**REQUIREMENT**
Since only part of the records is wanted, repeat exactly the lines from the one containing "This screenshot has width=572, height=381." through the last line, both included.

**EXCERPTED DATA**
┄┄┄┄┄┄┄┄┄┄

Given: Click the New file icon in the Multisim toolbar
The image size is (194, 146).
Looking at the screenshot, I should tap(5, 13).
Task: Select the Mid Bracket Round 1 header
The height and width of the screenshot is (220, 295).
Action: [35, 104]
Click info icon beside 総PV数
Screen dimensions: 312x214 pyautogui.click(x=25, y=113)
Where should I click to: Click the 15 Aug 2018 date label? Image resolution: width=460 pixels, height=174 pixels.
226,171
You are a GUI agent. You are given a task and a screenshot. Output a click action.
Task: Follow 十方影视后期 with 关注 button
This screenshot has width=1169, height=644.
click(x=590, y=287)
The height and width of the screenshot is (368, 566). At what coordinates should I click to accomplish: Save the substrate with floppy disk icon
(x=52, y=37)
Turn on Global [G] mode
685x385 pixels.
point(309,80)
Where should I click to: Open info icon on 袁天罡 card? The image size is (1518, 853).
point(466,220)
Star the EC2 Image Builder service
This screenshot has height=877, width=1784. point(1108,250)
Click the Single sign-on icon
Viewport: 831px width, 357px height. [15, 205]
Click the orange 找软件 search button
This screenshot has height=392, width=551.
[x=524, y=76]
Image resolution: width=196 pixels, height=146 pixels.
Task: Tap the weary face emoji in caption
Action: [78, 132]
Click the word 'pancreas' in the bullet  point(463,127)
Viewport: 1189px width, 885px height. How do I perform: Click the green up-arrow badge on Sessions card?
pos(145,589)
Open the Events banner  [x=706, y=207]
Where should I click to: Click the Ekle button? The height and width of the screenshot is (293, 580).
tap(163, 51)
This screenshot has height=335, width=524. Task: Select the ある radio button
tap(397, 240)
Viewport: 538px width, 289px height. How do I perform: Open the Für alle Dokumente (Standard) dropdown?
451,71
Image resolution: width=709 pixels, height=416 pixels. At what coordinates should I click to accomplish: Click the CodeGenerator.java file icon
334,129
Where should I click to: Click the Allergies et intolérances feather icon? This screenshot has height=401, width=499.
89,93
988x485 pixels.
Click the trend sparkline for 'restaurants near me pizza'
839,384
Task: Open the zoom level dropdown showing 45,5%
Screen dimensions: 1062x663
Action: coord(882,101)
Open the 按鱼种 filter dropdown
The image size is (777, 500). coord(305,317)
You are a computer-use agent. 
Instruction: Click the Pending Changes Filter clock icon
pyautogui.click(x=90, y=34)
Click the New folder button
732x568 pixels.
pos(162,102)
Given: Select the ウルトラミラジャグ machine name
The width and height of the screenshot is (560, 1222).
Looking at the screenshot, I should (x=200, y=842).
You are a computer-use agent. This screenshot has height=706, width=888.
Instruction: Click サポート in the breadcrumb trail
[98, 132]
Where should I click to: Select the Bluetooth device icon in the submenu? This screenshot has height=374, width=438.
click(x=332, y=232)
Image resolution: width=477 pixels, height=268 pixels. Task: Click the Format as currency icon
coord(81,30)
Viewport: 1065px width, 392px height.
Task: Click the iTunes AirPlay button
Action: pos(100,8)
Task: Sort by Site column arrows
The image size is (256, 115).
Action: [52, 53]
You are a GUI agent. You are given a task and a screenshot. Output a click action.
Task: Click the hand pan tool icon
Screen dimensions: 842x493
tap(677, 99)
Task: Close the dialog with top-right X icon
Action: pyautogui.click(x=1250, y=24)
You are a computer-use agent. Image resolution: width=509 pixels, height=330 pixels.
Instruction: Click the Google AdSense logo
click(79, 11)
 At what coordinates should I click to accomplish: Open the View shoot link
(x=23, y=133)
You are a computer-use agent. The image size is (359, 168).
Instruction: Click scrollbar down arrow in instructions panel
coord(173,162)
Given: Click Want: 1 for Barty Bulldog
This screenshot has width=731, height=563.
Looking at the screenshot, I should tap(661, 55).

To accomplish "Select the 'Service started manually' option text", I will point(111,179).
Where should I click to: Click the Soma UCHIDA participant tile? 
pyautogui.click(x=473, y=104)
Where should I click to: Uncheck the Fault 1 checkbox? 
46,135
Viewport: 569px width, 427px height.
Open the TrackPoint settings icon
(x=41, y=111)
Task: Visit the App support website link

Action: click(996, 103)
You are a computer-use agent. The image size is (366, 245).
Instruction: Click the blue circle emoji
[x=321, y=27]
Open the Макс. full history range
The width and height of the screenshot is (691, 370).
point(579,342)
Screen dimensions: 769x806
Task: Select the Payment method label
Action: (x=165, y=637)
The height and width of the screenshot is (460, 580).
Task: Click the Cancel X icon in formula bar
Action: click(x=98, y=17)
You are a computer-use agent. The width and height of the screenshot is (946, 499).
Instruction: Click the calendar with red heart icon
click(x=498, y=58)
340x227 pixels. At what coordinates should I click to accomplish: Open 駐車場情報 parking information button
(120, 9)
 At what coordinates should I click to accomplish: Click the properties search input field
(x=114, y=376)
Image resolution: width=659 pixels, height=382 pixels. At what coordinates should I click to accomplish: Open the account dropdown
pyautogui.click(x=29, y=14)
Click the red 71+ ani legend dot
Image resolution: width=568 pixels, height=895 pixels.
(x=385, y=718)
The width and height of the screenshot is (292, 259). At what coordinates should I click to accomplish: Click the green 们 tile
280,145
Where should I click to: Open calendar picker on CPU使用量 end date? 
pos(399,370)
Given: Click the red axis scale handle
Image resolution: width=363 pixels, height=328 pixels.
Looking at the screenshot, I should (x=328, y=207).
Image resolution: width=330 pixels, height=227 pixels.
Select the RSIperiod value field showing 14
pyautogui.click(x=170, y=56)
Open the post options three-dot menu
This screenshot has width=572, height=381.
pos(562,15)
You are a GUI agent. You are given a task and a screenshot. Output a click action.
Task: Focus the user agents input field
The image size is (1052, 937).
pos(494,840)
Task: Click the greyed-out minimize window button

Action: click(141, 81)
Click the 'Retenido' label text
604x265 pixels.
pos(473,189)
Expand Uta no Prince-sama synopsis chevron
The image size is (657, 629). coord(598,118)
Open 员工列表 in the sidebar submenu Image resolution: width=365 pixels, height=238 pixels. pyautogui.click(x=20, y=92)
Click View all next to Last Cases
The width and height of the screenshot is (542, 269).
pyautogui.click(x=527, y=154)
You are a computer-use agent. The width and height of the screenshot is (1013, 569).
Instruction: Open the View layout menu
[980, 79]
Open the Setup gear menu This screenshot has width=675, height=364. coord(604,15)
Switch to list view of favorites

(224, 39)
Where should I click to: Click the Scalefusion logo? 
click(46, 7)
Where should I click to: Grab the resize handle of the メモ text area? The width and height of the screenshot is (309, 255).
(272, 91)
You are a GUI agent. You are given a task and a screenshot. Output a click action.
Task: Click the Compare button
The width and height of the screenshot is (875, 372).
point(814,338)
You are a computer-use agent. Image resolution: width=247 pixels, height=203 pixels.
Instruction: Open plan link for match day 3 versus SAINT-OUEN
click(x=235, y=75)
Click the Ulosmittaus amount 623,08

┄┄┄┄┄┄┄┄┄┄

**RESPONSE AREA**
This screenshot has width=572, height=381.
pos(562,15)
You are a GUI agent. You are given a task and a screenshot. Output a click action.
Task: Focus the user agents input field
The image size is (1052, 937).
pos(494,840)
Task: Click the greyed-out minimize window button

Action: click(141, 81)
Click the 'Retenido' label text
604x265 pixels.
pos(473,189)
Expand Uta no Prince-sama synopsis chevron
The image size is (657, 629). coord(598,118)
Open 员工列表 in the sidebar submenu Image resolution: width=365 pixels, height=238 pixels. pyautogui.click(x=20, y=92)
Click View all next to Last Cases
The width and height of the screenshot is (542, 269).
pyautogui.click(x=527, y=154)
You are a computer-use agent. The width and height of the screenshot is (1013, 569).
Instruction: Open the View layout menu
[980, 79]
Open the Setup gear menu This screenshot has width=675, height=364. coord(604,15)
Switch to list view of favorites

(224, 39)
Where should I click to: Click the Scalefusion logo? 
click(46, 7)
Where should I click to: Grab the resize handle of the メモ text area? The width and height of the screenshot is (309, 255).
(272, 91)
You are a GUI agent. You are given a task and a screenshot. Output a click action.
Task: Click the Compare button
The width and height of the screenshot is (875, 372).
point(814,338)
You are a computer-use agent. Image resolution: width=247 pixels, height=203 pixels.
Instruction: Open plan link for match day 3 versus SAINT-OUEN
click(x=235, y=75)
Click the Ulosmittaus amount 623,08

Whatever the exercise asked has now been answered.